- **Textauszug**:
-------------------------
But that may not be true.")

, . . . und letztlich bei jeder einzelnen Person


Zwei Königsthemen:

1. Empathie und Teilhabe erzeugen! 2. Lobbyismus brechen!

Ad 1.: Bielefelder Bürger . . . 


. . . im Klima - Dialog:


Ad 2: Schädlichen Lobbyismus angreifen hier . . .



und hier:




. . . und Kinder stark machen










Sonntag, 22. November 2015

Millionen für den Bielefelder Radverkehr

Wie gibt man 1.780.000 Euro für den Radverkehr aus? So dass sie dem Radverkehr in der Stadt einen Schub geben?
Die Frage wird konkret: Bielefeld bekommt knapp 30 Mio€ aus dem "Kommunalinvestitionsförderungsgesetz". Es hilft den Städten bei ihren Investitions- und Sanierungsstau. Als Förderbereiche sind u.a. vorgegeben die Luftreinhaltung und die Lärmbekämpfung an Straßen.
Der Rat hat beschlossen (Vorlage), rund 1,8 Mio€ davon für den "Radwegebau" auszugeben. Das macht Sinn, denn der Radverkehr ist in Bielefeld über lange Jahre unterfinanziert und hat Nachholbedarf. Und als sauberes, leises Verkehrsmittel ist das Rad für Luftreinhaltung und Lärmschutz prädestiniert.
"Radwegebau" ist freilich eine Verengung der Radverkehrsförderung  - was ist mit Fahrradstraßen, Abstellanlagen, Wegweisung, Marketing?
-------------------------
- **Arbeitsaufträge**:
[1] Prüfen Sie anhand des Textauszugs über den Bielefelder Radverkehr, ob die folgenden Aussagen zutreffen: (a) Bielefeld erhält knapp 30 Mio. Euro aus dem Kommunalinvestitionsförderungsgesetz. (b) Der Rat hat beschlossen, rund 1,8 Mio. Euro für Abstellanlagen auszugeben. (c) Der Radverkehr in Bielefeld ist seit vielen Jahren unterfinanziert. Antworten Sie jeweils mit Ja oder Nein und belegen Sie dies mit einem wörtlichen Zitat.
[2] Welche zwei Förderbereiche nennt der Textauszug über den Bielefelder Radverkehr als vorgegeben?
[3] Schreiben Sie den Textauszug über den Bielefelder Radverkehr im Anschluss an dessen letzten Satz weiter.
Die Auflistung wird für die Bearbeitung nicht benötigt.
-------------------------
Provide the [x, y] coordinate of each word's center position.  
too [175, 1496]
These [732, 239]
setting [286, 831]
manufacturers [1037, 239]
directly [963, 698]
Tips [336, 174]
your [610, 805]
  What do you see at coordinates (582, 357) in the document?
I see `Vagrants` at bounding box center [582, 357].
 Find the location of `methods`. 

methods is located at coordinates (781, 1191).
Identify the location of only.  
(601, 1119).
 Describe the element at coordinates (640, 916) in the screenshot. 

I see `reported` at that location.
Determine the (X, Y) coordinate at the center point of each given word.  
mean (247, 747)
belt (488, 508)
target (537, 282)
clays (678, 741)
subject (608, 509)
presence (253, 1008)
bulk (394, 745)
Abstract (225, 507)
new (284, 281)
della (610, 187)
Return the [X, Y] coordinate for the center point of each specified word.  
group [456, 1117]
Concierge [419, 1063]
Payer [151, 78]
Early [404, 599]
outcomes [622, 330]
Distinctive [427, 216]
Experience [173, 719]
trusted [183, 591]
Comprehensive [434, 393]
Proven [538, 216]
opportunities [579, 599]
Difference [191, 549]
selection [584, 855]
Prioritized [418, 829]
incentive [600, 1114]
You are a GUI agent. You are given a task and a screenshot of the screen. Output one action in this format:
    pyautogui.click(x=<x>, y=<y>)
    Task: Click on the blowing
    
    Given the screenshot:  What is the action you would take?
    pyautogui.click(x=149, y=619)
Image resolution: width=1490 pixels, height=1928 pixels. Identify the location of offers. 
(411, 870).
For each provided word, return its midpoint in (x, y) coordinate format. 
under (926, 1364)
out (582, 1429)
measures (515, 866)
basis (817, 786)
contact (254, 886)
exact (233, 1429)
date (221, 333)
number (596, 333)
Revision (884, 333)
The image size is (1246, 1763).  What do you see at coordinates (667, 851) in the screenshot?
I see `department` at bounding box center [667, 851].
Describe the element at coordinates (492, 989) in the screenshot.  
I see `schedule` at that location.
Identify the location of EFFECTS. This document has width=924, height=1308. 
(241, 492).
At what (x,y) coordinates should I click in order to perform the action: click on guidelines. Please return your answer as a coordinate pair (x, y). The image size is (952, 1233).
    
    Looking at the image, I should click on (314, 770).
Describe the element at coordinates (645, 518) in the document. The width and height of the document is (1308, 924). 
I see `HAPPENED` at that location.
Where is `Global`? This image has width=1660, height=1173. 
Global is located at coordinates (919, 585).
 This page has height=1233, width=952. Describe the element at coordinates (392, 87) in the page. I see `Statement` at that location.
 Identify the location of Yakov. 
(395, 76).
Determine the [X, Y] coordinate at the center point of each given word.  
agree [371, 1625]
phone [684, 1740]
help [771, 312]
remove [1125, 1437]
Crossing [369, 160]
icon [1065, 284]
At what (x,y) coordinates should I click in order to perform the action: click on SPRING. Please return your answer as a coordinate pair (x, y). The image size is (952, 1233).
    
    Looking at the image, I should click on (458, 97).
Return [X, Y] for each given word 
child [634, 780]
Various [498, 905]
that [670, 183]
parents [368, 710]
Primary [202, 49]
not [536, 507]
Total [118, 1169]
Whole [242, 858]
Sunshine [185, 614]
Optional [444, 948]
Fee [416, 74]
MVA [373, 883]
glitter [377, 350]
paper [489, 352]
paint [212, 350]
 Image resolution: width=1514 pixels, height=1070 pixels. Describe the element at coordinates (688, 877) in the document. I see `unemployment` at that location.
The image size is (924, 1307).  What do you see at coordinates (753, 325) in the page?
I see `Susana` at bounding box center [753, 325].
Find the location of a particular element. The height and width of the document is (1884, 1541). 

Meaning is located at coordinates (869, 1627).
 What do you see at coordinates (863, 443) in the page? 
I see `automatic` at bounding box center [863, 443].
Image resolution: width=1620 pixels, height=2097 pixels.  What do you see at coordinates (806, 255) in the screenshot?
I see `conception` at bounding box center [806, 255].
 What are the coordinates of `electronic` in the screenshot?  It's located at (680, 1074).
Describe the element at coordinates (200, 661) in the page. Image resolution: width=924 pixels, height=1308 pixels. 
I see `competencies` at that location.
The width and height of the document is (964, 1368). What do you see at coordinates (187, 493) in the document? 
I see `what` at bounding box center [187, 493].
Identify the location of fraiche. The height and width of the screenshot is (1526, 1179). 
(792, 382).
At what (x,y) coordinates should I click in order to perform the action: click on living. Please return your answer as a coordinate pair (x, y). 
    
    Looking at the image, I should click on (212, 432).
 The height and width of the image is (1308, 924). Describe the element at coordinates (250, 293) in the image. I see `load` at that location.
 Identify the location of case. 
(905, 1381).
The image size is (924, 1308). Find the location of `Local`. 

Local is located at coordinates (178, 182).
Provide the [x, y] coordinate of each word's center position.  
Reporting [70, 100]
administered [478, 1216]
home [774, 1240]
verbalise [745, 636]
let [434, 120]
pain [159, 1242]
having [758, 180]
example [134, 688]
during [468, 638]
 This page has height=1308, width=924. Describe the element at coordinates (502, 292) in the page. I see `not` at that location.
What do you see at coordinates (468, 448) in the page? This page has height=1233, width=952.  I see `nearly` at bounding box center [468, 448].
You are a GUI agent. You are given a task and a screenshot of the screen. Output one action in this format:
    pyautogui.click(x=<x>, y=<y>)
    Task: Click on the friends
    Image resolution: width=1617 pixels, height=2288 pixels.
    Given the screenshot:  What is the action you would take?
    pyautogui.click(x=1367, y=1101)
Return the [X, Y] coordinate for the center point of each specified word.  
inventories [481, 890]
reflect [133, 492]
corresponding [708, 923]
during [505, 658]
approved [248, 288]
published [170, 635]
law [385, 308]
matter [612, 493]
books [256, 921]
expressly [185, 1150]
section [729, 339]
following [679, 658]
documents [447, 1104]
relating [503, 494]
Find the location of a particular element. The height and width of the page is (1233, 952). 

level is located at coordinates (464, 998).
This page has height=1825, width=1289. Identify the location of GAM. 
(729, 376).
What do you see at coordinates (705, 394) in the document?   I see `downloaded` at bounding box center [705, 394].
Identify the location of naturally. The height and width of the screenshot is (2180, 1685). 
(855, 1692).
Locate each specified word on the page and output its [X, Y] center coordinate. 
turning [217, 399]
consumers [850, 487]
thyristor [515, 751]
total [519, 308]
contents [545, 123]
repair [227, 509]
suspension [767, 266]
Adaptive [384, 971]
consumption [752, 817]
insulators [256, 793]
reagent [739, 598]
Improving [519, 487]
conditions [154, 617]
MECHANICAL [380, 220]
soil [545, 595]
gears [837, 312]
-------------------------
- **Antworten nach Nummer**:
[1]
(a) Ja: „Bielefeld bekommt knapp 30 Mio€ aus dem "Kommunalinvestitionsförderungsgesetz".“
(b) Nein: „rund 1,8 Mio€ davon für den "Radwegebau" auszugeben“
(c) Ja: „der Radverkehr ist in Bielefeld über lange Jahre unterfinanziert“

[2] Die Luftreinhaltung und die Lärmbekämpfung an Straßen.

[3]
Und so sieht der erste Vorschlag aus dem Amt für Verkehr aus:

Verwaltungsvorschlag : 5 Radwege anlegen
Es sind 5 Radwege, 3 davon in Stadtrandlage. In der Innenstadt ist es ein 300m-Teilstück der Sudbrackstraße, wo die Fahrbahn für die Anlage von Schutzstreifen umgebaut werden soll. Und die Herforder Straße, ein Abschnitt von ca.  400m, wo ein Geh- und Radweg gebaut und ein Fahrradstreifen markiert werden soll.
Gut, das ist ein erster Vorschlag. Sind das tatsächlich Strecken, die für den Radverkehr viel bewirken? 

Vielleicht denkt man etwas weiter. Die bestehenden Radwege haben ja leider etliche Mängel aufzuweisen - vom schadhaften Pflaster über fehlende Sicherheitsstreifen bis zu unsicheren Kreuzungen. Nach dem Grundsatz "Erhalt vor Neubau"könnte man hier anstzen.
Das hat auch den Charme, dass man mit den 1,8 Mio€ sehr viel mehr bewirkt
Es gibt eine gründliche Untersuchung des Bielefelder Radverkehrsnetzes aus dem Jahr 2012 .  Sie hat zahlreiche Maßnahmeempfehlungen gegeben. Im Bericht (S. 54) sind das in der
Priorität 1
Sicherheitsrelevante Maßnahmen baulicher Art:
(z.B. die Anlage von Querungshilfen oder die Verbreiterung von Radverkehrsanlagen)
1,742 Mio€ für bauliche Maßnahmen,
0,529 Mio€ für Markierungs- und Beschilderungsmaßnahmen
Priorität 2
kleinere Sofortmaßnahmen
(Erneuerungen von Furten, Ausbesserungen am Belag)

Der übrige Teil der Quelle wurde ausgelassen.